Now scientists are adding to the parsimonious genetic repertoire to good effect: With careful targeting using genetic engineering, so-called unnatural amino acids can effectively tag proteins that scientists want to study, because, like a lighthouse beacon in a soupy fog, they stand out from the ones the body already produces.
In work published last month in Nature Chemical Biology, new research at The Rockefeller University reveals a method that could theoretically be adapted to place a fluorescent probe at any position in any protein in a mammalian cell. The new technology could enable single-molecule fluorescent studies in live cells, says Thomas P. Sakmar, head of the Laboratory of Molecular Biology and Biochemistry. "It's a new tool to study membrane protein dynamics that should be of general use. We're building technologies to move the science forward."
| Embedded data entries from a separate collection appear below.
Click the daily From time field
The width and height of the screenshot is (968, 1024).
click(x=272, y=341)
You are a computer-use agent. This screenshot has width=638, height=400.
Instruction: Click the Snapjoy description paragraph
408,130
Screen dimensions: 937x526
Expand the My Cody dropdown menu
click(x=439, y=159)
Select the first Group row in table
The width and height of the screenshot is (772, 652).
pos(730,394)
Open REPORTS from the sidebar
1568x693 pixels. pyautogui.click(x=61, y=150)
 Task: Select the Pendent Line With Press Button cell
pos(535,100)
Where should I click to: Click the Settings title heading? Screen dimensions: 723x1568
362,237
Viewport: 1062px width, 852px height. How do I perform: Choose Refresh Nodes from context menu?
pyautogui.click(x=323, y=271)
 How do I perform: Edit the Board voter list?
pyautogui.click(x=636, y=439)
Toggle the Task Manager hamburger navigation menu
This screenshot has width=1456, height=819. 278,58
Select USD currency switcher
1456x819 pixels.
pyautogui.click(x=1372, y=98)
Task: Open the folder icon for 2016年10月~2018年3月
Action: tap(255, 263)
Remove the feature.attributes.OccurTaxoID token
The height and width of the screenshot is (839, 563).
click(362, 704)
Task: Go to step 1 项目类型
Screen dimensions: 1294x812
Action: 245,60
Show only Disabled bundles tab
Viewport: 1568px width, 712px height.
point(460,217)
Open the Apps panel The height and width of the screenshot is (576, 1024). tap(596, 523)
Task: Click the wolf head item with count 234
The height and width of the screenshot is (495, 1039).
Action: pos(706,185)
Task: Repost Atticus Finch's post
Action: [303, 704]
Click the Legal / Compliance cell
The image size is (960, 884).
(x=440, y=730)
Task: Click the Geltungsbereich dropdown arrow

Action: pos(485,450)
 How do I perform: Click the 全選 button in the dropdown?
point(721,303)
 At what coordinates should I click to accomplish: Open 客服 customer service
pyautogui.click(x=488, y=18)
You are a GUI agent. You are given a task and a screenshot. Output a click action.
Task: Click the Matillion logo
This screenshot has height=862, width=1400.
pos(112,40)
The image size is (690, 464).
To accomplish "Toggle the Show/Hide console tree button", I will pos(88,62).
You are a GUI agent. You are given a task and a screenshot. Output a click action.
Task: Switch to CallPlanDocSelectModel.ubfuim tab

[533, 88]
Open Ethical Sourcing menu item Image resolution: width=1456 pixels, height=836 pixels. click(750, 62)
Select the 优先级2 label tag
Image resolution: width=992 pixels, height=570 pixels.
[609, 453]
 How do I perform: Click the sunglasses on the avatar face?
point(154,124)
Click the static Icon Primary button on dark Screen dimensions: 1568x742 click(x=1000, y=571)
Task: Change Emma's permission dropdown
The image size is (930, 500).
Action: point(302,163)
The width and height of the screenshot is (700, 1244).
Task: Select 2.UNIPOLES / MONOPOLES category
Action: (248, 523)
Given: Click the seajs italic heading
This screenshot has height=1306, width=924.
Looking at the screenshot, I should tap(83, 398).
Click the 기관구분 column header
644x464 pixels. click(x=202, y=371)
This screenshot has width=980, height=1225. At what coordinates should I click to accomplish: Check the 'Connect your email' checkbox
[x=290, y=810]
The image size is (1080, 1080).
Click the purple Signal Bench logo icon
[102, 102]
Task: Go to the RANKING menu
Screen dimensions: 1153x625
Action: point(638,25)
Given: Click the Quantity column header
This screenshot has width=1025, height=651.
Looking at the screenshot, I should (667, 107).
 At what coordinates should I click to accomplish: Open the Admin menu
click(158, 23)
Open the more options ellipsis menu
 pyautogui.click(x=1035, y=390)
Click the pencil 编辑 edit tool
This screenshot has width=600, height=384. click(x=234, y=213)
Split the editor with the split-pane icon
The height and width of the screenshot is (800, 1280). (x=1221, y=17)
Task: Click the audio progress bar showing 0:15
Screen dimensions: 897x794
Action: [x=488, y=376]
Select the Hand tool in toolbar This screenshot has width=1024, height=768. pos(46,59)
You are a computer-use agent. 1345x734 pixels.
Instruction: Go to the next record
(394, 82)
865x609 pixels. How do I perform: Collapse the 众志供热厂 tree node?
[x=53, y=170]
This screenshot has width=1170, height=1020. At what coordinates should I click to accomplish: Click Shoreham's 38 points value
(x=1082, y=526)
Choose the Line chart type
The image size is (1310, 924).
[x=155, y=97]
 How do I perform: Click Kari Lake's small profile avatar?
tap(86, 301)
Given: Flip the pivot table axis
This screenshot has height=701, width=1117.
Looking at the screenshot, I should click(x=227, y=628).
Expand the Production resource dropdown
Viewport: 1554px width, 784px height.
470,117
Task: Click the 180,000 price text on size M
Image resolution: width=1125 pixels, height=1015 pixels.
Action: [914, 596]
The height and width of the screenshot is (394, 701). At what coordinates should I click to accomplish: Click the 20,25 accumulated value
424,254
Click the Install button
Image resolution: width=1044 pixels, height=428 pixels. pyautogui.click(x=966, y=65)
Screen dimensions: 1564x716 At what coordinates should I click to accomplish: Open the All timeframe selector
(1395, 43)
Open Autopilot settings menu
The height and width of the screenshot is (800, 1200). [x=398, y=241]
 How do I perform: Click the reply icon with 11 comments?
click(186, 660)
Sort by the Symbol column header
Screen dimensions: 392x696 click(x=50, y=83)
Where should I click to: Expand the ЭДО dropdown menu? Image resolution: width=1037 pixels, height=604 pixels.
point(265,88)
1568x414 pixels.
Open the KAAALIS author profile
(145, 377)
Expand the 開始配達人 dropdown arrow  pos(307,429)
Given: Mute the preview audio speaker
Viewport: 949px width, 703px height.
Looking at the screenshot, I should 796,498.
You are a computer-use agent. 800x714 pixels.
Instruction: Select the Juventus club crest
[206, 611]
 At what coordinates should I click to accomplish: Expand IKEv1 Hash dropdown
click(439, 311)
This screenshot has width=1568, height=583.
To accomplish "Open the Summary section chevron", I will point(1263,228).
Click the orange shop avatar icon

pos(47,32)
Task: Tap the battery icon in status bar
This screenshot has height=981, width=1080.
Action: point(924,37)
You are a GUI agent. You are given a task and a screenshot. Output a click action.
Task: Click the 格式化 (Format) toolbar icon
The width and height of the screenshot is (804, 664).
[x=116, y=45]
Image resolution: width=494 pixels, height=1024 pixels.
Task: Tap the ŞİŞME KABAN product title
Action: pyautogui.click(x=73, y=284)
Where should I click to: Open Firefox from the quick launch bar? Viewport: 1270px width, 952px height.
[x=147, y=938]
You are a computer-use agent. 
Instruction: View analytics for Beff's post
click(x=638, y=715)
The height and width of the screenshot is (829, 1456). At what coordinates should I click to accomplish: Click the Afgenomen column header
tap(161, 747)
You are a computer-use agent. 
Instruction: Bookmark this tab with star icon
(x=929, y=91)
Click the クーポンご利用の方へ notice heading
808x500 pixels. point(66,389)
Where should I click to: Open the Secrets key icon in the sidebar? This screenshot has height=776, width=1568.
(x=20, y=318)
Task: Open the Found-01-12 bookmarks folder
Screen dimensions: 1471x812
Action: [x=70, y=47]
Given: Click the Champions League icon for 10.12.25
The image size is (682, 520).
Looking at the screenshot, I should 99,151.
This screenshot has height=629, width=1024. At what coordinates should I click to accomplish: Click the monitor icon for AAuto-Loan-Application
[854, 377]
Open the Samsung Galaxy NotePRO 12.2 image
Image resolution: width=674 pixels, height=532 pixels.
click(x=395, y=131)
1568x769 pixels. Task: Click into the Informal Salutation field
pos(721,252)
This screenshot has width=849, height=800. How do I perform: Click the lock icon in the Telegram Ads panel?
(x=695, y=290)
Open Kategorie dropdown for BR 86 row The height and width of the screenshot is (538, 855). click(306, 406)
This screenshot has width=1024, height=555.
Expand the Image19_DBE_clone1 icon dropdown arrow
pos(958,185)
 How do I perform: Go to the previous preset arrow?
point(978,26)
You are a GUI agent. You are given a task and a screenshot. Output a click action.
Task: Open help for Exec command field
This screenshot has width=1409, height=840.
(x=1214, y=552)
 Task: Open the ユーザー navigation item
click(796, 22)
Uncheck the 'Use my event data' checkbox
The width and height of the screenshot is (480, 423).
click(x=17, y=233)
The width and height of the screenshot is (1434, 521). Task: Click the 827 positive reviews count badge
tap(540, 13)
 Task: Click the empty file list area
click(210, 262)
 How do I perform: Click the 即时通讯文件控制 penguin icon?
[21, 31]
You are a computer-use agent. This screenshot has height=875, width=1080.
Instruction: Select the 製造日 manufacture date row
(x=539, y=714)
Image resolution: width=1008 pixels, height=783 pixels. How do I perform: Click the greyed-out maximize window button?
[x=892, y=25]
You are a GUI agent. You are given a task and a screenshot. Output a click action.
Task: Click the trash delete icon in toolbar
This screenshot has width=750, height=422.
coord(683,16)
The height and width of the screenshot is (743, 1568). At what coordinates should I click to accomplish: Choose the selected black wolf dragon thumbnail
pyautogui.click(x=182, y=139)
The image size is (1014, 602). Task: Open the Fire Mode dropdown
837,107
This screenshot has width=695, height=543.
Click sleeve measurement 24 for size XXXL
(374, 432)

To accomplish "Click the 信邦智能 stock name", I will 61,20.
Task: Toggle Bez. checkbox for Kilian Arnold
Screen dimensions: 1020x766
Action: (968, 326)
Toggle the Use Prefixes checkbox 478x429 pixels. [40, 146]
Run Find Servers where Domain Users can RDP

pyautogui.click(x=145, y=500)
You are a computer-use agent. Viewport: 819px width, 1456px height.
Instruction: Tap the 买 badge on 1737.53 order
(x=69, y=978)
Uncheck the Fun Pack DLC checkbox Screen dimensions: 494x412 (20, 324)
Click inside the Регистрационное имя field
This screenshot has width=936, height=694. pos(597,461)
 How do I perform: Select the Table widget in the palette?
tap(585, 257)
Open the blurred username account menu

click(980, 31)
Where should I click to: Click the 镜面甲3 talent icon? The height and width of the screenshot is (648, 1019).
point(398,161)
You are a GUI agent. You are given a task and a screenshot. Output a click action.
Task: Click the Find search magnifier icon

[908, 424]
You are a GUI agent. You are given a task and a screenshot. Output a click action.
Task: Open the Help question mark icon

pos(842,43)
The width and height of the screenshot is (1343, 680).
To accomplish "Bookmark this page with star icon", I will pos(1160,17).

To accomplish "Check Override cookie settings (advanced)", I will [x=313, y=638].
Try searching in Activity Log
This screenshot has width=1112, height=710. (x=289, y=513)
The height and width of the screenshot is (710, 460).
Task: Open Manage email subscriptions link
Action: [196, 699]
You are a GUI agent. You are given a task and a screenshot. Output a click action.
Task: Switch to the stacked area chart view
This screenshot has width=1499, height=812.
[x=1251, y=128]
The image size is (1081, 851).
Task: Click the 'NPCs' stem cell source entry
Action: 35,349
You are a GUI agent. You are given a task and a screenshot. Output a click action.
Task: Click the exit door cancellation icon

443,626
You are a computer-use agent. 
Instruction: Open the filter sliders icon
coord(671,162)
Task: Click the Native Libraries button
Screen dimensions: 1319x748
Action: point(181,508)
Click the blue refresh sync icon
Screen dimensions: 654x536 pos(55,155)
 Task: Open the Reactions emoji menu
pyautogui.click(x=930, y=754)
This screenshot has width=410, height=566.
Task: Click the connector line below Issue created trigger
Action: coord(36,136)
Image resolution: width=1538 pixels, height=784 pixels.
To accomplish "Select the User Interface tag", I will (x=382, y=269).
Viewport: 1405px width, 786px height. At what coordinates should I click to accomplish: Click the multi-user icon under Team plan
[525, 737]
Sakmar, research associate Thomas Huber and postdoctoral associate Shixin Ye, working with a colleague in Germany, Reiner Vogel, combined a variety of genetic engineering techniques to introduce an amino acid, azidoF, a relative of phenylalanine, into three points on rhodopsin, the light-sensitive cell receptor that is crucial to vision. The three-nitrogen-atom azido is an especially good probe for three reasons: In contrast to other tags, azido does not exist naturally in mammals, which makes it easier to "see;" it is small enough to not interfere with a protein's normal functioning; and it has chemical properties that make it a good handle on which to hang other molecules, like fluorescent probes, says Huber.